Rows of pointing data
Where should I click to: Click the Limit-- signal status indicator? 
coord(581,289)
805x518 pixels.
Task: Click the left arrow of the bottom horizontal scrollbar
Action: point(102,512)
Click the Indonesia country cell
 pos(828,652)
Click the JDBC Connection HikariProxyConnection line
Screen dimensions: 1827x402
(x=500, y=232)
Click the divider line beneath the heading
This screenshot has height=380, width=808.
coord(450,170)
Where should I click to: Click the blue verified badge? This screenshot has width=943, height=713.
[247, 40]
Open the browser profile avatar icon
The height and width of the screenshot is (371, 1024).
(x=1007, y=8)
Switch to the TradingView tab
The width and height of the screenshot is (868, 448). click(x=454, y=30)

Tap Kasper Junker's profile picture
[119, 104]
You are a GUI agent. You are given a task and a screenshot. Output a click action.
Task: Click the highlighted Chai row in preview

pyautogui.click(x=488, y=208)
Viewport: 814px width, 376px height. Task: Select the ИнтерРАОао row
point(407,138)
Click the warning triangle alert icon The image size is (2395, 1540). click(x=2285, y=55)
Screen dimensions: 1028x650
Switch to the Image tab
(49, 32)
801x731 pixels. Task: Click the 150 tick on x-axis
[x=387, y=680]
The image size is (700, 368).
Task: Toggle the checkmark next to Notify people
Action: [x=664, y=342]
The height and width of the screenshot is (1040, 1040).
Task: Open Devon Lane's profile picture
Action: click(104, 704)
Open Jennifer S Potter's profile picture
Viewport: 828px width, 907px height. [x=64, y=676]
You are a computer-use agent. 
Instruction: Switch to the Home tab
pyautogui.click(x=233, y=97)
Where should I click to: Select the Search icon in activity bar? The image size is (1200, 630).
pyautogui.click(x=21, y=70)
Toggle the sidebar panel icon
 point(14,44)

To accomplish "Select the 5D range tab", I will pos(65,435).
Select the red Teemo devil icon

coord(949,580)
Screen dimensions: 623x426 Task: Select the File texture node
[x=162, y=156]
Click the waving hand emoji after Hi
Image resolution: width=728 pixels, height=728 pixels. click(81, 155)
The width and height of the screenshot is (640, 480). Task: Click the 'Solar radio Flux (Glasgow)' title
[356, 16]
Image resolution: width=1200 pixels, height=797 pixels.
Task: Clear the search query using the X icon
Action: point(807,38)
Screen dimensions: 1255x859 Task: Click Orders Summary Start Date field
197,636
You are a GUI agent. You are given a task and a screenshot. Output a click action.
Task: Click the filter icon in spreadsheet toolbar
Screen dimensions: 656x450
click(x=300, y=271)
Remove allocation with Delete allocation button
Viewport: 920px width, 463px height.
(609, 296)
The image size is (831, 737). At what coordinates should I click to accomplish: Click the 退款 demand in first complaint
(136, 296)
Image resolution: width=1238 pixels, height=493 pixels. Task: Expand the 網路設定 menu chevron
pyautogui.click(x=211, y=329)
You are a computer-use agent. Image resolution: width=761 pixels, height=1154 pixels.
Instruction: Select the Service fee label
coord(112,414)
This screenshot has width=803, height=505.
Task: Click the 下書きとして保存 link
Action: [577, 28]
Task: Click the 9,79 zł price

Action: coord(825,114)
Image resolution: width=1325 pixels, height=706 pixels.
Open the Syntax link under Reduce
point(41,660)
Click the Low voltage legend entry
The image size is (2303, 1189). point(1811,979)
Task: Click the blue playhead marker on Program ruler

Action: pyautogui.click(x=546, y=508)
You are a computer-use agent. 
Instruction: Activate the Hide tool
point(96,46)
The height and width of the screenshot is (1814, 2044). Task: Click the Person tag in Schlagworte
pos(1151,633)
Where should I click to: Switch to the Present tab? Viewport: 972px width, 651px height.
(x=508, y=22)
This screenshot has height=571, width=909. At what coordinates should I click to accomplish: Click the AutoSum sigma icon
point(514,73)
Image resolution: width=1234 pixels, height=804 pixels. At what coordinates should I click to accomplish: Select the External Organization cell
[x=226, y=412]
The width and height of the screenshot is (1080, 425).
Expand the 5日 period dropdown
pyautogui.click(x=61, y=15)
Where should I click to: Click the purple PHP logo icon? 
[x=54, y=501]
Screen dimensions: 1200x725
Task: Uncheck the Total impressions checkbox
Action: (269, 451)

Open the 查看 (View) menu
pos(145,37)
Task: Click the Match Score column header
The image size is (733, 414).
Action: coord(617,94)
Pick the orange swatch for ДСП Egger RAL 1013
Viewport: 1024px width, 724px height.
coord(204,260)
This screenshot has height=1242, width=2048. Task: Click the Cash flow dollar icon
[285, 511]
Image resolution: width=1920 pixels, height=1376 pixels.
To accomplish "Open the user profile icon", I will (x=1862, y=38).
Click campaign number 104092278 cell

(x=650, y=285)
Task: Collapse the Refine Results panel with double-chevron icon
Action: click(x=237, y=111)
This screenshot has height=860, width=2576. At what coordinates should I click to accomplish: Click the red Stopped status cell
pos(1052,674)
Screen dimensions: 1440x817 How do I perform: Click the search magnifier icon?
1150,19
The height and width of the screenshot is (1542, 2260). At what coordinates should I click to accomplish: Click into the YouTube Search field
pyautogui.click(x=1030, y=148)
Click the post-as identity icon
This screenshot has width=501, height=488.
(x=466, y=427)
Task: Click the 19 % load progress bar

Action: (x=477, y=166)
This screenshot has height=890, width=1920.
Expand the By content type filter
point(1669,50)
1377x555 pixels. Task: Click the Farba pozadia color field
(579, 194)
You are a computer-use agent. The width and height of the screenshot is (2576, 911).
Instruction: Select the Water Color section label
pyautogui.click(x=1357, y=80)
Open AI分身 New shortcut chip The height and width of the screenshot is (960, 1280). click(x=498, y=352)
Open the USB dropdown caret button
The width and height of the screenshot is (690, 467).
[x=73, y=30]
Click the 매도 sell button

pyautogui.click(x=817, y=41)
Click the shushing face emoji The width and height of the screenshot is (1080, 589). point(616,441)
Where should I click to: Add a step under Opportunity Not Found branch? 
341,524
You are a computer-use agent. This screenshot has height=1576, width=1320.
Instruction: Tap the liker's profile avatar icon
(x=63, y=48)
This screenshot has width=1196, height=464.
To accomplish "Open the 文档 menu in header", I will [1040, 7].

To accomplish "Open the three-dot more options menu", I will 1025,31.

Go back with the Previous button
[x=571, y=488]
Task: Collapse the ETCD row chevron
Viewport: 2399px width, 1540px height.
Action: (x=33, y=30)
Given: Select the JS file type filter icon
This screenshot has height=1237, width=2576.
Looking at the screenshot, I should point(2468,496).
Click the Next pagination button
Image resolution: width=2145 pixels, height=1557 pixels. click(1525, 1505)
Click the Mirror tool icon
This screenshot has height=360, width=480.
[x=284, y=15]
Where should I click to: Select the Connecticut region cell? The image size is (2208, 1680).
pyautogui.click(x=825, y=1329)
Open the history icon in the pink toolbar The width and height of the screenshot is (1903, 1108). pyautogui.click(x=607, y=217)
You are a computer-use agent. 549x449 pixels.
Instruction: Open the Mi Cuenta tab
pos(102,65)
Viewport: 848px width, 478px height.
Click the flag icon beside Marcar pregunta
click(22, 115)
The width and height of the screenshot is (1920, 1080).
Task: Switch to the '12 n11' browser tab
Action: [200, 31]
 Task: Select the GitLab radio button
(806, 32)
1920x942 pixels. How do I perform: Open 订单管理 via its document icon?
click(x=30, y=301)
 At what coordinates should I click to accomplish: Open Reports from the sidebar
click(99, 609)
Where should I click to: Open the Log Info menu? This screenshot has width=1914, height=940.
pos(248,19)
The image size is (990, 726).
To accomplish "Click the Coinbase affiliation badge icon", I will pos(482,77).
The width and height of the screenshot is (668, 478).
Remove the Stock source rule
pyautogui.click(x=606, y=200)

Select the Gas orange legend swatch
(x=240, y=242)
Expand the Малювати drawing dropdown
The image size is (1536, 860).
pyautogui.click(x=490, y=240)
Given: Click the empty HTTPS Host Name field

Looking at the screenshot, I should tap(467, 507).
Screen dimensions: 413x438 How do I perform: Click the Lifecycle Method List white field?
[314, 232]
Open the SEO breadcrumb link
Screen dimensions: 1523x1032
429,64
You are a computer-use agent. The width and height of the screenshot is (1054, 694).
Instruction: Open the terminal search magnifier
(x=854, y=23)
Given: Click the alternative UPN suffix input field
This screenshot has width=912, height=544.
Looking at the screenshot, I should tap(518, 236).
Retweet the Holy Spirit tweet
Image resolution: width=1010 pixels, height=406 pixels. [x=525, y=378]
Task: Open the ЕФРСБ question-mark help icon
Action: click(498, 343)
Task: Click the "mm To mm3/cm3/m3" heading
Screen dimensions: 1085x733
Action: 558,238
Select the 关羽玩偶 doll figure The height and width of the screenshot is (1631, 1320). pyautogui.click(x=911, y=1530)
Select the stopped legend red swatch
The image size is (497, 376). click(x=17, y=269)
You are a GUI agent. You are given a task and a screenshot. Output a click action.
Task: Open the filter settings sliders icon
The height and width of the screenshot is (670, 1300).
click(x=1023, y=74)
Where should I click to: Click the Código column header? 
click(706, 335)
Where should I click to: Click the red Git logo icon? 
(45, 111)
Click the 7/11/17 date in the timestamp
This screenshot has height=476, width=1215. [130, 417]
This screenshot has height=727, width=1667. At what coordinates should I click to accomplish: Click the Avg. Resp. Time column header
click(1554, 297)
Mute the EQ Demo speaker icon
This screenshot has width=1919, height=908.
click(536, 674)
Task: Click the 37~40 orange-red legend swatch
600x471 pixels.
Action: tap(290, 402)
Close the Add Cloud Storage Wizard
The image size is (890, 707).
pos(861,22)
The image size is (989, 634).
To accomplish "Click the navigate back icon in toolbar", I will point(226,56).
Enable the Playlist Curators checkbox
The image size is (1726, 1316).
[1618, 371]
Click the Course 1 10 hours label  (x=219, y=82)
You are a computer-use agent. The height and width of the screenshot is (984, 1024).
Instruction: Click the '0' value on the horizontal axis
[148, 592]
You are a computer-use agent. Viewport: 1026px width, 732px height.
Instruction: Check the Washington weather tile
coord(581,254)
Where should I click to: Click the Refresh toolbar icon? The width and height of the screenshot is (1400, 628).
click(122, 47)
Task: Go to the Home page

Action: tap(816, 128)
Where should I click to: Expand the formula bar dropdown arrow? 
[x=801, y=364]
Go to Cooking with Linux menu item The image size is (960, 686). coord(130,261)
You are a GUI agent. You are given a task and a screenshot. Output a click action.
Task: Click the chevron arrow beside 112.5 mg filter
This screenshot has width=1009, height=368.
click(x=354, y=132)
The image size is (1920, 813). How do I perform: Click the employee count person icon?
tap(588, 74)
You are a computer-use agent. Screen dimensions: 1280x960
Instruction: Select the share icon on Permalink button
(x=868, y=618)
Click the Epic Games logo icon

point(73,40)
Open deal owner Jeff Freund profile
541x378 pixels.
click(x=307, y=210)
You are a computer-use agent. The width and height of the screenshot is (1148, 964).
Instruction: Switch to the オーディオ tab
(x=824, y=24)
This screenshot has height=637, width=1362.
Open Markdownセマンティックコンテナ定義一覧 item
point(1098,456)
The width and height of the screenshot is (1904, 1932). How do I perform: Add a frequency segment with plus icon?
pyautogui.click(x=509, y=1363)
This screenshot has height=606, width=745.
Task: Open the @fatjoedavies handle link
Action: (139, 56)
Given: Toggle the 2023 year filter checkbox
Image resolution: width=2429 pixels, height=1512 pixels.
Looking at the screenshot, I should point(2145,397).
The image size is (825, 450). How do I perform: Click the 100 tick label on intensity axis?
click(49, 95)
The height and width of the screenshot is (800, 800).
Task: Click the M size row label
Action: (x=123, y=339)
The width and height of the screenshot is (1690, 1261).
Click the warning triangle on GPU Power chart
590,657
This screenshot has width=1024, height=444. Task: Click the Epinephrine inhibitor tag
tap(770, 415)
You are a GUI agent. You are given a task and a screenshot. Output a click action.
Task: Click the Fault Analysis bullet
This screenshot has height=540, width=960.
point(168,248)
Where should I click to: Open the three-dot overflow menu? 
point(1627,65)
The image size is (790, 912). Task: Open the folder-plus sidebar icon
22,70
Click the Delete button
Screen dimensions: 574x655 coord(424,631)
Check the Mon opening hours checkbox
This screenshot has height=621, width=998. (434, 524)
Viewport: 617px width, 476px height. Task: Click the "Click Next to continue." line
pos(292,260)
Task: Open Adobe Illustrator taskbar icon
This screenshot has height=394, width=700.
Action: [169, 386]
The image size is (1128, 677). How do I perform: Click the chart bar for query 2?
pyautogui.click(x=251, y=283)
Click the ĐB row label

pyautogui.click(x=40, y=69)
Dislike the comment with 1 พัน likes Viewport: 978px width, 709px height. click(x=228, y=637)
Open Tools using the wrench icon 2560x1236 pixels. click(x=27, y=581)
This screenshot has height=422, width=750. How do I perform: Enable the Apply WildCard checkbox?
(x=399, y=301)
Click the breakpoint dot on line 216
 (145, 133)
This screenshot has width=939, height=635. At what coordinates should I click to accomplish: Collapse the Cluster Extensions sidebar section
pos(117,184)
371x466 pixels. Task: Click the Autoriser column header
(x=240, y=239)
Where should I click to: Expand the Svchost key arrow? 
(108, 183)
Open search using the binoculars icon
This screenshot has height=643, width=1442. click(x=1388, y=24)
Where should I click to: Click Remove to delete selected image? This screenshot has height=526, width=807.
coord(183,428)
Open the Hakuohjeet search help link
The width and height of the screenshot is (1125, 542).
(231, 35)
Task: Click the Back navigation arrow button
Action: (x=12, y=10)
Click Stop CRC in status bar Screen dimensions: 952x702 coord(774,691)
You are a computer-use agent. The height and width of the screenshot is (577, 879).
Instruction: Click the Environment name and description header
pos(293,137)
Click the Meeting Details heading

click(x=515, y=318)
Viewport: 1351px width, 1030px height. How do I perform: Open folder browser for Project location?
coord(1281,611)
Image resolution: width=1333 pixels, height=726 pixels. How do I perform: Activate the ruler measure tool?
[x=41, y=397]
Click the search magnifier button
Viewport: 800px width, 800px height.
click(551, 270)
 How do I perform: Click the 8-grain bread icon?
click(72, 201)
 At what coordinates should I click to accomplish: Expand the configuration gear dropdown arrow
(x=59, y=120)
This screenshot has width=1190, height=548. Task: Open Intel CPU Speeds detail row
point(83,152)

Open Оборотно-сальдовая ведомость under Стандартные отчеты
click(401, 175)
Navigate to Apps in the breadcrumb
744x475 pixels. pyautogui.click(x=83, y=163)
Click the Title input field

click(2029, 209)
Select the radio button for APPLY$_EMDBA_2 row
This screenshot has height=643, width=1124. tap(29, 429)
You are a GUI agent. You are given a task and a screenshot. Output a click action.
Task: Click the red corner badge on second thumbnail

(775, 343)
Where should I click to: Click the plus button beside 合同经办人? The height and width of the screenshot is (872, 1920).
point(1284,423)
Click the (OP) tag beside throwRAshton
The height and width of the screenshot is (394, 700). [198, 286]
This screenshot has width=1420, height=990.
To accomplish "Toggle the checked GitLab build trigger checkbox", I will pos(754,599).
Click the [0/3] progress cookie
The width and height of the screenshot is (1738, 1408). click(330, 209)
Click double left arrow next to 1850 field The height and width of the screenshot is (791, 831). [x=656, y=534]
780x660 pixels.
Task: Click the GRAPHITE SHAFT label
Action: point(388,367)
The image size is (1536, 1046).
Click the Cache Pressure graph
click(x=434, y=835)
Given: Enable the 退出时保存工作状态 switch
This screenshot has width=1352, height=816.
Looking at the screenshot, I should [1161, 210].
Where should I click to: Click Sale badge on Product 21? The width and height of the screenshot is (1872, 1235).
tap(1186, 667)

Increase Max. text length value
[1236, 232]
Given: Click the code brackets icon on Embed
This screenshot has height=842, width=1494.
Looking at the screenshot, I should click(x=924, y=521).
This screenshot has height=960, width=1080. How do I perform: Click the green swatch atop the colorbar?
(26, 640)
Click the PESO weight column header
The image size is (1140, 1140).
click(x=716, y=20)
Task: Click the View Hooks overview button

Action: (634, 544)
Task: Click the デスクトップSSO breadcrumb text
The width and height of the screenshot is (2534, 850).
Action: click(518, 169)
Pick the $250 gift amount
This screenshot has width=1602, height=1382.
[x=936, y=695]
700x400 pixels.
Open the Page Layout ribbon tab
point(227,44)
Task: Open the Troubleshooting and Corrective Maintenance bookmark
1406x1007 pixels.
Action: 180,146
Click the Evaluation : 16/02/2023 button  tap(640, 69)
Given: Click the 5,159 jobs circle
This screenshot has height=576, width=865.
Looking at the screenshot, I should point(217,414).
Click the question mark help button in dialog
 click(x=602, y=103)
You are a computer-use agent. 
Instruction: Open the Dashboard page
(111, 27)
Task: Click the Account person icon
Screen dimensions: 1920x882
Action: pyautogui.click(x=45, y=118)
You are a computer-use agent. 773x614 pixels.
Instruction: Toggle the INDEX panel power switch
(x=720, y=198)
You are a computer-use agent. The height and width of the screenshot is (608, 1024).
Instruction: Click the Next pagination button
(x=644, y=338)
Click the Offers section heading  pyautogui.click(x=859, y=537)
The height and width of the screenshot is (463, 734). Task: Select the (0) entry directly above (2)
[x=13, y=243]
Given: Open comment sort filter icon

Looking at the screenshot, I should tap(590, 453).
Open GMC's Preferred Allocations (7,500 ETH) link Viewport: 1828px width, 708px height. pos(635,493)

WHAT IS REQUIRED: Give the lines from the start of the records through the line that contains "[x=162, y=156]" as a numbered list, leaving out blank lines.

WORKED SOLUTION:
1. Where should I click to: Click the Limit-- signal status indicator? 
2. coord(581,289)
3. 805x518 pixels.
4. Task: Click the left arrow of the bottom horizontal scrollbar
5. Action: point(102,512)
6. Click the Indonesia country cell
7.  pos(828,652)
8. Click the JDBC Connection HikariProxyConnection line
9. Screen dimensions: 1827x402
10. (x=500, y=232)
11. Click the divider line beneath the heading
12. This screenshot has height=380, width=808.
13. coord(450,170)
14. Where should I click to: Click the blue verified badge? This screenshot has width=943, height=713.
15. [247, 40]
16. Open the browser profile avatar icon
17. The height and width of the screenshot is (371, 1024).
18. (x=1007, y=8)
19. Switch to the TradingView tab
20. The width and height of the screenshot is (868, 448). click(x=454, y=30)
21. Tap Kasper Junker's profile picture
22. [119, 104]
23. You are a GUI agent. You are given a task and a screenshot. Output a click action.
24. Task: Click the highlighted Chai row in preview
25. pyautogui.click(x=488, y=208)
26. Viewport: 814px width, 376px height. Task: Select the ИнтерРАОао row
27. point(407,138)
28. Click the warning triangle alert icon The image size is (2395, 1540). click(x=2285, y=55)
29. Screen dimensions: 1028x650
30. Switch to the Image tab
31. (49, 32)
32. 801x731 pixels. Task: Click the 150 tick on x-axis
33. [x=387, y=680]
34. The image size is (700, 368).
35. Task: Toggle the checkmark next to Notify people
36. Action: [x=664, y=342]
37. The height and width of the screenshot is (1040, 1040).
38. Task: Open Devon Lane's profile picture
39. Action: click(104, 704)
40. Open Jennifer S Potter's profile picture
41. Viewport: 828px width, 907px height. [x=64, y=676]
42. You are a computer-use agent. 
43. Instruction: Switch to the Home tab
44. pyautogui.click(x=233, y=97)
45. Where should I click to: Select the Search icon in activity bar? The image size is (1200, 630).
46. pyautogui.click(x=21, y=70)
47. Toggle the sidebar panel icon
48.  point(14,44)
49. To accomplish "Select the 5D range tab", I will pos(65,435).
50. Select the red Teemo devil icon
51. coord(949,580)
52. Screen dimensions: 623x426 Task: Select the File texture node
53. [x=162, y=156]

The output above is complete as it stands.